I'm not going to pretend to be the greatest player, but I have had enough sex, and enough partners to realise that sex is sometimes incredible, but also quite often mundane. I remember thinking this quite a lot when I first became sexually active in my teens: is this it? This thing everyone constantly talks about, so much anticipation, but when you start actively doing it... It's... Alright... But not always... Maybe i'm not doing it right...? But then you have some amazing experiences... But then a few more that are just ok, or even bad, awkward, unsatisfying, etc... Or basically often not worth the trouble
I encourage you all not to get lost in male ego: don't respond with: "bro, you suck. I get 10s constantly and everytime it's incredible: the earth moves, thunder lightning, she cums 10 times, etc. etc". I'm sure there are plenty of guys on here who get more, hotter women than me, and congrats to those guys. But as we often acknowledge, the hotter the girl, the higher your necessary investment. Even if you are a higher value guy. But at the same time, I'm sure there are guys on here that I "do better" than. And to those I say: yeah, maybe I do better, but whatever. It all comes at a cost and often I still remind myself: at the end of the day sex isn't that good
Think about all the other things you do and enjoy: hanging with your friends, lifting, going for a run, enjoying a concert, traveling, whatever. Many of those things come at some cost, but we do them because we enjoy them. Would you enjoy going to a concert if doing so risked you being exploited or humiliated, being made to feel like less of a person? Of course not. But unfortunately we have to weather this storm to enjoy women. It sucks, but that's just how it is. Sex often comes at a high personal cost, and when you finally gain the prize you often have to ask yourself, was it really worth it? I'd like men here to be more public about the idea that sometimes it is, sometimes it isn't
Sex is not that good. Sex is not worth having you time and spirit sucked out of you. Remind yourself of this and I think this helps you to know when to say no. Remember that sex should be just one of the many things you enjoy in life. Also, consider that culture drugs us into believing that sex is the greatest human experience in order to make you a slave to women.

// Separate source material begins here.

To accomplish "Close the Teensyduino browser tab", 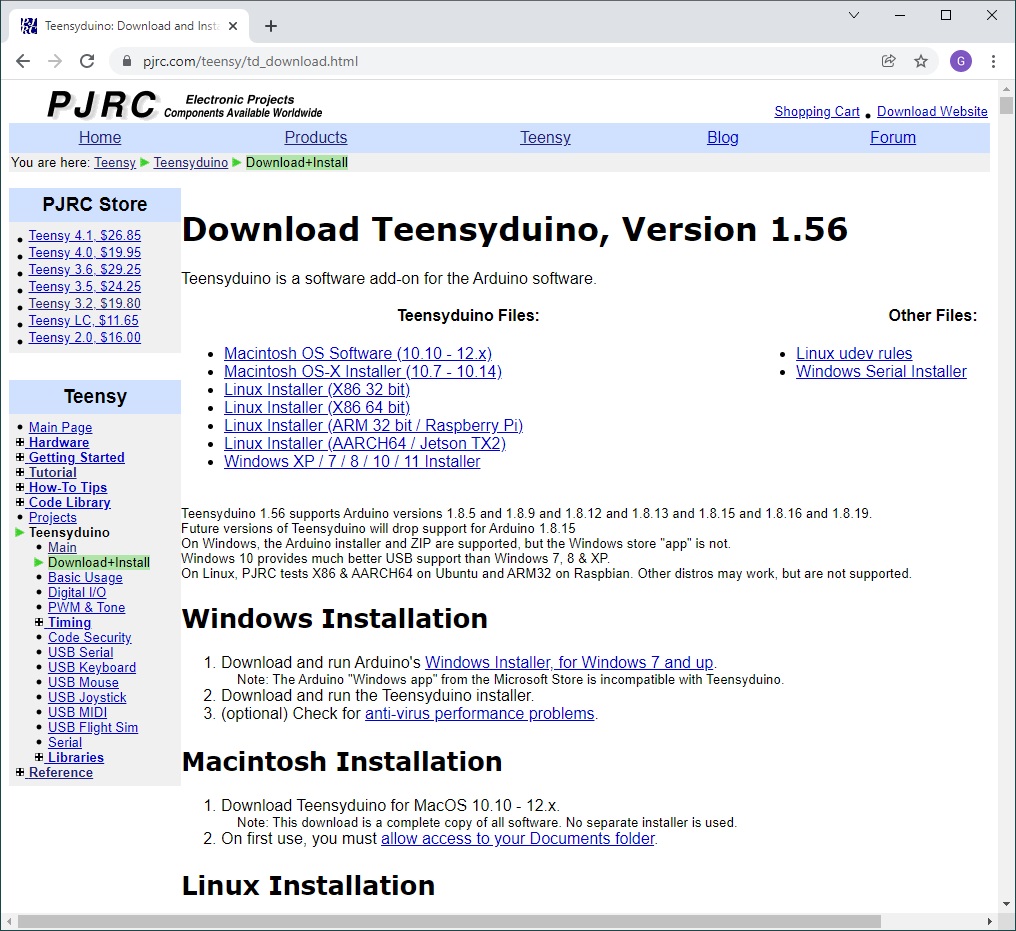I will 234,26.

Yes, pursue sex. Yes, improve yourself. Yes, meet women. Yes, improve your game. But know when to walk away because sex is not that good
I hope I commuicated this is a positive and encouraging way. I'm not MGOTW, but I think TRP preaches that women should not be the centre of your life. Instead they should be wonderful decorations, but the core is what you build for yourself. As such, we should all remind ourselves that sex is not that good.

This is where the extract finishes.